Dış ticarette ülkenin toplam hacmi son yıllarda ortalama 10 milyar dolar civarında seyretmektedir. Son olarak 2018 yılında dış ticaret hacmi 3 milyar doları ihracat, 6,3 milyar doları ithalat olmak üzere toplamda 9,3 milyar dolar olarak gerçekleşmiştir. Malta’nın dış ticaretteki en önemli partnerleri toplam dış ticaretin üçte bire yakınını karşılayan Almanya ve İtalya’dır. Diğer önemli dış ticaret ortaklarıysa; İngiltere, Fransa, Japonya, İspanya, Singapur, ABD ve Hollanda’dır.

Türkiye ile İlişkiler

Türkiye ile Malta arasındaki ilişkiler ilk olarak 1967 yılında tesis edilmiştir. Son yıllarda iki ülke arasındaki ilişkiler siyasi ve ticari alanda giderek güçlenmektedir. Türkiye’nin Valetta Büyükelçiliği 2009’da, Malta’nın Ankara Büyükelçiliği ise 2017 yılında hizmete açılmıştır. Malta’nın ayrıca İstanbul’da bir de konsolosluğu bulunmaktadır. İki ülke arasında bakanlıklar ve heyetler düzeyindeki görüşmeler son yıllarda sıklaşmıştır. 2017 yılında dönemin başbakanı Binali Yıldırım’ın Malta’ya gerçekleştirdiği ziyaret, bu seviyedeki ilk ve tek ziyaret olarak kayıtlara geçmiştir. Malta’nın Türkiye’ye devlet başkanlığı düzeyindeki tek ziyareti ise, 2019 yılı Ocak ayında dönemin cumhurbaşkanı Marie-Louise Coleiro Preca tarafından gerçekleştirilmiştir.

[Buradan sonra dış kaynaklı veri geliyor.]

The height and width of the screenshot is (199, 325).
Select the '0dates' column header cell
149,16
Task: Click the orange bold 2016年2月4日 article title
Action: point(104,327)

İki ülke arasındaki ticari ilişkiler son yıllarda genel olarak gelişmeye devam etmekle birlikte, ticaret hacminde dalgalı bir seyir görülmektedir. Karşılıklı ticaret hacmi ilk olarak 2008 yılında 1 milyon dolar seviyesini aşmış ve bunu takip eden yıllarda aralıklarla birkaç kez daha bu rakam tekrarlanmıştır. Ancak bu seviye korunup yükseltilememiş ve son olarak 2018 yılında karşılıklı ticaret hacmi 483.000 doları Türkiye’den Malta’ya ihracat, 35.000 doları ithalat olmak üzere toplamda 519.000 dolar olarak gerçekleşmiştir. Türkiye’den Malta’ya ihraç edilen başlıca ürünler; petrol yağları, gemi çeşitleri, yat ve tekneler, taş kömürü yağı ve tütündür. Malta’dan ithal edilen başlıca ürünlerse; hurda demir, plastik eşya, basit elektrik devreleri ve hurda gemidir.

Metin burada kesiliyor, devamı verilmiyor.